>>>

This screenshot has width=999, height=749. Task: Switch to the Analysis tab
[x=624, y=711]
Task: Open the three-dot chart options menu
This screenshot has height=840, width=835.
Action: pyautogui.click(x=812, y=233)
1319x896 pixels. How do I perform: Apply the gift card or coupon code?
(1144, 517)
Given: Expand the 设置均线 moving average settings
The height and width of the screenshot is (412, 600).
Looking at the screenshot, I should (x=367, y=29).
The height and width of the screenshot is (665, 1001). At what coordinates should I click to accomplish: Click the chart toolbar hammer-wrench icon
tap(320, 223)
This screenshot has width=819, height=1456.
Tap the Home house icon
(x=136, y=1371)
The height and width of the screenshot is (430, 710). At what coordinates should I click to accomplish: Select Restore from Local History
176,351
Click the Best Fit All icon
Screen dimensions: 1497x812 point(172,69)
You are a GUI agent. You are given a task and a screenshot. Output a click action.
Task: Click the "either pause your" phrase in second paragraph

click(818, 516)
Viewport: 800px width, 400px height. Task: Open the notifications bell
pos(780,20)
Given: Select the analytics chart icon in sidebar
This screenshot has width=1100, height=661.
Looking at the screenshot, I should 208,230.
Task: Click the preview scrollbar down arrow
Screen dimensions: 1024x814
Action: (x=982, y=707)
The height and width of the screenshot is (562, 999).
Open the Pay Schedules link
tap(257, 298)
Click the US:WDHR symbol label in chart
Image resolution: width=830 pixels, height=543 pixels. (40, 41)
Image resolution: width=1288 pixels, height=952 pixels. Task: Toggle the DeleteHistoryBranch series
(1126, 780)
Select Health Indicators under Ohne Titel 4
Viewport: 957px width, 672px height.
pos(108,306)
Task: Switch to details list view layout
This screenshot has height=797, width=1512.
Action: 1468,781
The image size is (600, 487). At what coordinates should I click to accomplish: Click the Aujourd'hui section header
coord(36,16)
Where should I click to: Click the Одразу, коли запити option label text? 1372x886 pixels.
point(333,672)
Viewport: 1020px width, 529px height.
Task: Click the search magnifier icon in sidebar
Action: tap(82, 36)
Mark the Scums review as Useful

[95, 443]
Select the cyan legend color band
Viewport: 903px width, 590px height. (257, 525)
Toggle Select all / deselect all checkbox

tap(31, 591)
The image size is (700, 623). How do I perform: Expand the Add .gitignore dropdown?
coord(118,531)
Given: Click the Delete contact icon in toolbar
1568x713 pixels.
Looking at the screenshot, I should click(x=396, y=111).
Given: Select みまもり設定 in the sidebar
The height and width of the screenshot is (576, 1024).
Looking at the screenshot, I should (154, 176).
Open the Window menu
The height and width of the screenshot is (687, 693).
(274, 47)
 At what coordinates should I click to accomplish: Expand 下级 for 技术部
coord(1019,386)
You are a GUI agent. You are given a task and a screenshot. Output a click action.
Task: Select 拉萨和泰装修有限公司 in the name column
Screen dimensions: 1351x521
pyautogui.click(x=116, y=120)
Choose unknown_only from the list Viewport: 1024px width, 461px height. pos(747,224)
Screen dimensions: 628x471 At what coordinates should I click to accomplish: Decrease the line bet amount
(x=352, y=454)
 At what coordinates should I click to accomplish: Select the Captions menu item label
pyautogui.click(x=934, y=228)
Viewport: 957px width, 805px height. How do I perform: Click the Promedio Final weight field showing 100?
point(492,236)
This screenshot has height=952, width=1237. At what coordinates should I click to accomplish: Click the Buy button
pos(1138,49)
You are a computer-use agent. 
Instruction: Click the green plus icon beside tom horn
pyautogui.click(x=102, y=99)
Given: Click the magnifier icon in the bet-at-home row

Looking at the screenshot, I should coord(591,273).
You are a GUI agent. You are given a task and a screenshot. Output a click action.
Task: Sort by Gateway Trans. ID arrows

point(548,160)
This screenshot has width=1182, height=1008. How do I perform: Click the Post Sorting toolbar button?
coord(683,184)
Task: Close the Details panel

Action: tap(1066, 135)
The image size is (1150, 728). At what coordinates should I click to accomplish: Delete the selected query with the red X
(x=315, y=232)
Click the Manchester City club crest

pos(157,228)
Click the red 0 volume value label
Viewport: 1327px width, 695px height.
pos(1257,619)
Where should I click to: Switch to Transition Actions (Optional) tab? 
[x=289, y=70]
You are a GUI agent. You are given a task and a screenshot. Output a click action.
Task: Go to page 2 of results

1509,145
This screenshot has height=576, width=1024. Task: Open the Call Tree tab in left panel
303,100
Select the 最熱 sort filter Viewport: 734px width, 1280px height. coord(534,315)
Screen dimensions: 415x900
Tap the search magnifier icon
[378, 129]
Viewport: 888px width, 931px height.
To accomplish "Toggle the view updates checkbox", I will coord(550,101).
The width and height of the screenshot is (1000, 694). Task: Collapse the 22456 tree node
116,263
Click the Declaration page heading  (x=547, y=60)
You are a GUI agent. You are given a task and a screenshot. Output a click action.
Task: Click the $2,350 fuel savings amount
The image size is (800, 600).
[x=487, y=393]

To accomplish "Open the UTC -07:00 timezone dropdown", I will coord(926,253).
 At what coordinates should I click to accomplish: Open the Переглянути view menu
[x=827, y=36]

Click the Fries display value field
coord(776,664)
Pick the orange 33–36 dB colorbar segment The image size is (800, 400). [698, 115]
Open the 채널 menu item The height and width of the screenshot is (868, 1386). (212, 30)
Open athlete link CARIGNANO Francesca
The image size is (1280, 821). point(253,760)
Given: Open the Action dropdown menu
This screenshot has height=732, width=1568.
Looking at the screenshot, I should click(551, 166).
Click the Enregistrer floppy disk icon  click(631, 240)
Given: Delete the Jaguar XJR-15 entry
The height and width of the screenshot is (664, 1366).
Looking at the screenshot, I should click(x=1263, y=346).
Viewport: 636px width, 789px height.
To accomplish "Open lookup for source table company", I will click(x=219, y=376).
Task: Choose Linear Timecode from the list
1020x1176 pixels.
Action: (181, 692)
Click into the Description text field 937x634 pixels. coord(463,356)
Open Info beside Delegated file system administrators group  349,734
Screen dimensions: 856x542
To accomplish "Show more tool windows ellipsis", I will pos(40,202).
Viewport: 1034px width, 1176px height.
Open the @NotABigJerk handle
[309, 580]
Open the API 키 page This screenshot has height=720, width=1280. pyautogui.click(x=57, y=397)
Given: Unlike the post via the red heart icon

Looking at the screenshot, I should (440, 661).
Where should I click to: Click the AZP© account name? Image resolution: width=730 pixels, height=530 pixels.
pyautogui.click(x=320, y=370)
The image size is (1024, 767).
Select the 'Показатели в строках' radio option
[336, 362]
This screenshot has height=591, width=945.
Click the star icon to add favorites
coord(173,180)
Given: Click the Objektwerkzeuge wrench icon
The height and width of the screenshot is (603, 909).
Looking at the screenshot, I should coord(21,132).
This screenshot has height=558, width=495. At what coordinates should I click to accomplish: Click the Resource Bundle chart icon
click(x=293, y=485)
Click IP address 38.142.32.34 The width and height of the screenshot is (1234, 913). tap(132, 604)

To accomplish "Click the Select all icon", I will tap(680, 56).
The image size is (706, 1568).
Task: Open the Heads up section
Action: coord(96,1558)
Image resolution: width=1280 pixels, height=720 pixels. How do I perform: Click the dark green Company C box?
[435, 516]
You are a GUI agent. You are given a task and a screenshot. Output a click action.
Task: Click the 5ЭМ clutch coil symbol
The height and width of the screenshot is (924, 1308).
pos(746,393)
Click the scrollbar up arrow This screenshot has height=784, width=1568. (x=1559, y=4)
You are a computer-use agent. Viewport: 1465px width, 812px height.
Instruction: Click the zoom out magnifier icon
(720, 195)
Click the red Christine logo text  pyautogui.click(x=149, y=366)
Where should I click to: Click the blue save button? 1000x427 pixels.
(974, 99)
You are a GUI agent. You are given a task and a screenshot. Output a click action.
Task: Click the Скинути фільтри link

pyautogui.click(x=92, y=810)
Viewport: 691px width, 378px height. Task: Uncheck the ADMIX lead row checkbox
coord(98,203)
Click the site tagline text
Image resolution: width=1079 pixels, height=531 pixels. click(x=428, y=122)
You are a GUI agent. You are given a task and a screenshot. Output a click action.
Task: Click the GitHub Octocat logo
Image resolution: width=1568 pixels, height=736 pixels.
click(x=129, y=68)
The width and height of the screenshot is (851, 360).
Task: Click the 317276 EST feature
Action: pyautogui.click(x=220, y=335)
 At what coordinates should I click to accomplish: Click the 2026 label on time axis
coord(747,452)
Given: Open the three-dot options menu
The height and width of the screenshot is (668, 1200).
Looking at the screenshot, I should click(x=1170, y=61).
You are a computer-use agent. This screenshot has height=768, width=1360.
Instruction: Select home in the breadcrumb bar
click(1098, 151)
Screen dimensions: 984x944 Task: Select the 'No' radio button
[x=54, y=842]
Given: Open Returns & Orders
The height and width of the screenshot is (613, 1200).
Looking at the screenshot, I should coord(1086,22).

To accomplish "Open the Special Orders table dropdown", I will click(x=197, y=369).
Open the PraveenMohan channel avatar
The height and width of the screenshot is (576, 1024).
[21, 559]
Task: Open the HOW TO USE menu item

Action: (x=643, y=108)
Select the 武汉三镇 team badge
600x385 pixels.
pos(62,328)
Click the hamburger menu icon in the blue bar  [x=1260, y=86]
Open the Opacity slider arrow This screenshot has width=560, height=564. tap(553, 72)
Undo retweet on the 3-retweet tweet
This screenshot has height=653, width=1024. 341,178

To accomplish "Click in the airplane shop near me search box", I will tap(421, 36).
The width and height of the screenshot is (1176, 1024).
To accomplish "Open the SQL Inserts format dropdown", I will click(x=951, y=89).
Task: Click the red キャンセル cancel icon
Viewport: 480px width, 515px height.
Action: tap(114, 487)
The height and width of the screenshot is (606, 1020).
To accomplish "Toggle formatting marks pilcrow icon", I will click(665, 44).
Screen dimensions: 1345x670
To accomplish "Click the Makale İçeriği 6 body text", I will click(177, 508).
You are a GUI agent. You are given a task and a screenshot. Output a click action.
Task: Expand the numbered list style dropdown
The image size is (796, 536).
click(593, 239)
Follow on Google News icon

<<<

Output must be limited to the lines beginning with the one that contains "Open the PraveenMohan channel avatar" and ending with the last line of the entries, reproduced exactly.

Open the PraveenMohan channel avatar
The height and width of the screenshot is (576, 1024).
[21, 559]
Task: Open the HOW TO USE menu item

Action: (x=643, y=108)
Select the 武汉三镇 team badge
600x385 pixels.
pos(62,328)
Click the hamburger menu icon in the blue bar  [x=1260, y=86]
Open the Opacity slider arrow This screenshot has width=560, height=564. tap(553, 72)
Undo retweet on the 3-retweet tweet
This screenshot has height=653, width=1024. 341,178

To accomplish "Click in the airplane shop near me search box", I will tap(421, 36).
The width and height of the screenshot is (1176, 1024).
To accomplish "Open the SQL Inserts format dropdown", I will click(x=951, y=89).
Task: Click the red キャンセル cancel icon
Viewport: 480px width, 515px height.
Action: tap(114, 487)
The height and width of the screenshot is (606, 1020).
To accomplish "Toggle formatting marks pilcrow icon", I will click(665, 44).
Screen dimensions: 1345x670
To accomplish "Click the Makale İçeriği 6 body text", I will click(177, 508).
You are a GUI agent. You are given a task and a screenshot. Output a click action.
Task: Expand the numbered list style dropdown
The image size is (796, 536).
click(593, 239)
Follow on Google News icon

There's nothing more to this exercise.